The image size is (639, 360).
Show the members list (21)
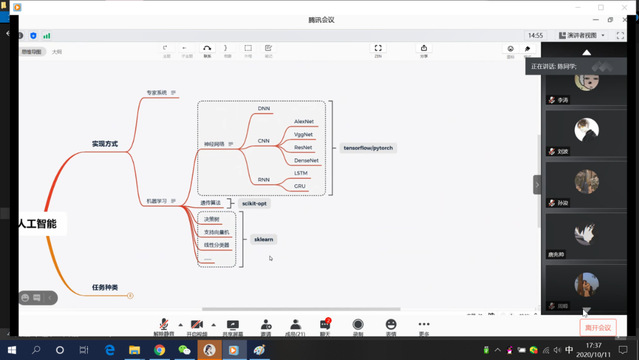pos(295,327)
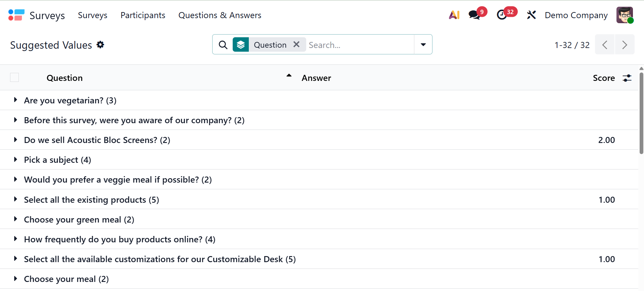Click the vertical scrollbar thumb
Viewport: 644px width, 291px height.
[641, 112]
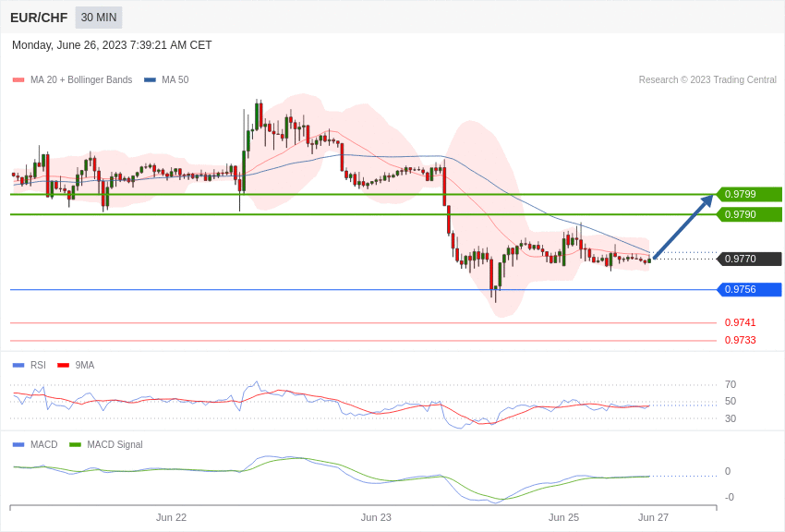Click the red 0.9741 support level
Screen dimensions: 785x532
point(740,323)
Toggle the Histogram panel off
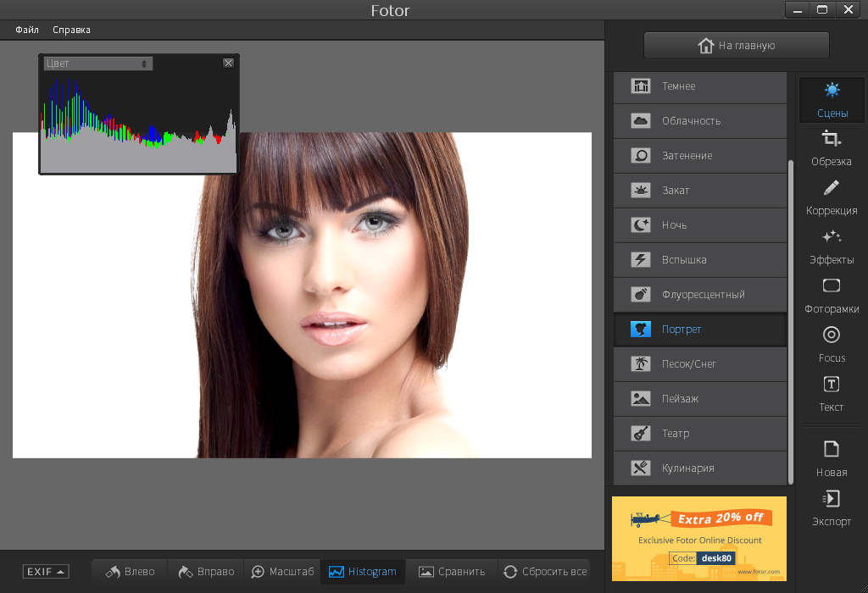The image size is (868, 593). (x=363, y=572)
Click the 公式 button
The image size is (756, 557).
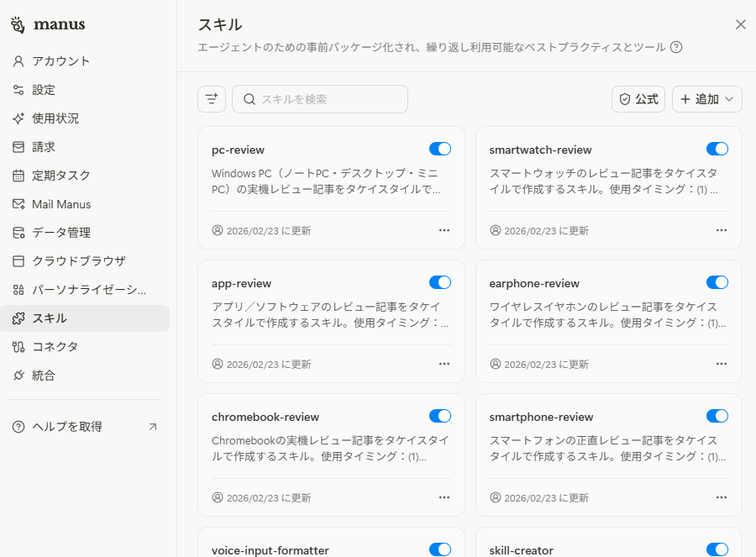[x=638, y=99]
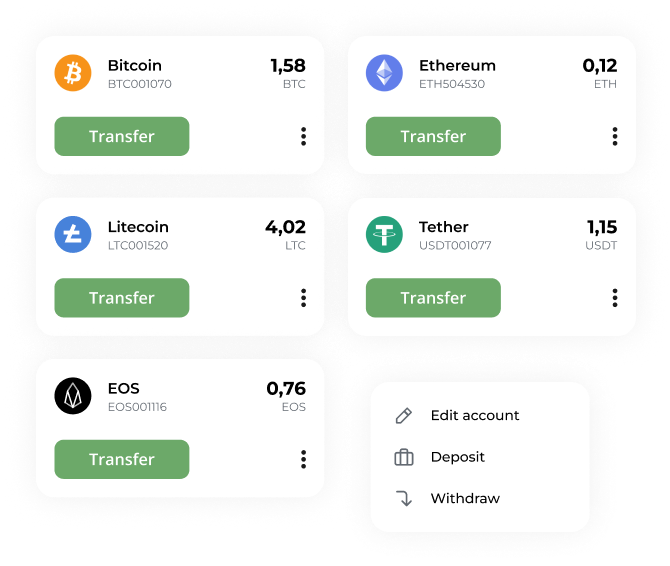Click the Ethereum diamond logo icon
The image size is (670, 566).
pos(384,73)
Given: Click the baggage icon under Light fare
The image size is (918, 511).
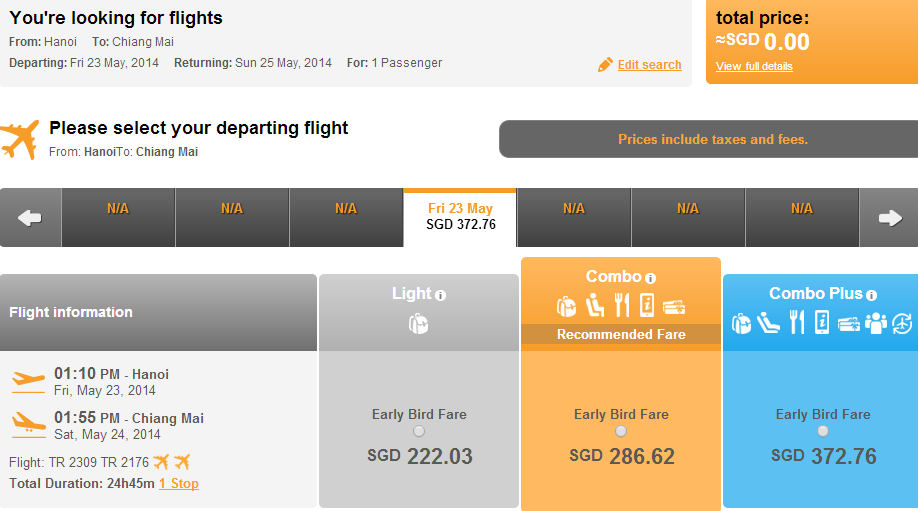Looking at the screenshot, I should (x=419, y=324).
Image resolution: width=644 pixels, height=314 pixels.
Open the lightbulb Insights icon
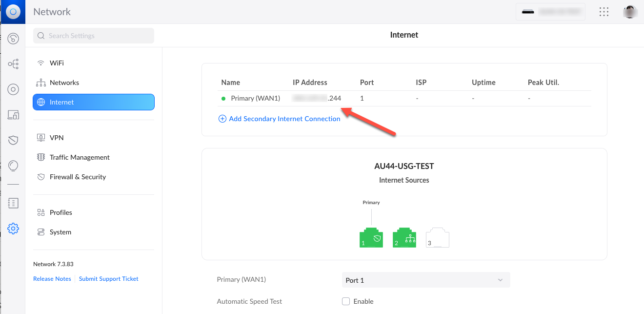[13, 166]
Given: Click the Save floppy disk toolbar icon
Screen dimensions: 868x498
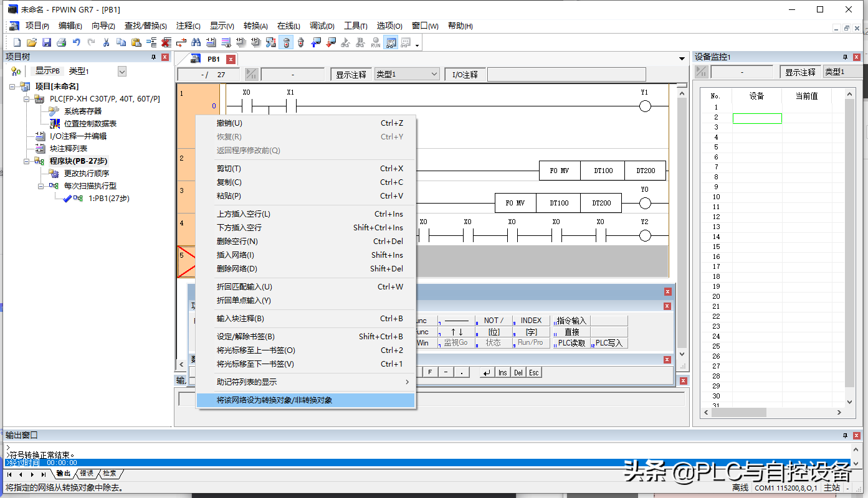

------------------------------------------------------------------------

### ACTIVITY
Within the listing above, copy exactly the lines that start at the one with "Given: Click the baggage" and continue through the one with "Given: Click the Save". Omit pictures.

### REPLY
Given: Click the baggage icon under Light fare
The image size is (918, 511).
Looking at the screenshot, I should (x=419, y=324).
Image resolution: width=644 pixels, height=314 pixels.
Open the lightbulb Insights icon
[13, 166]
Given: Click the Save floppy disk toolbar icon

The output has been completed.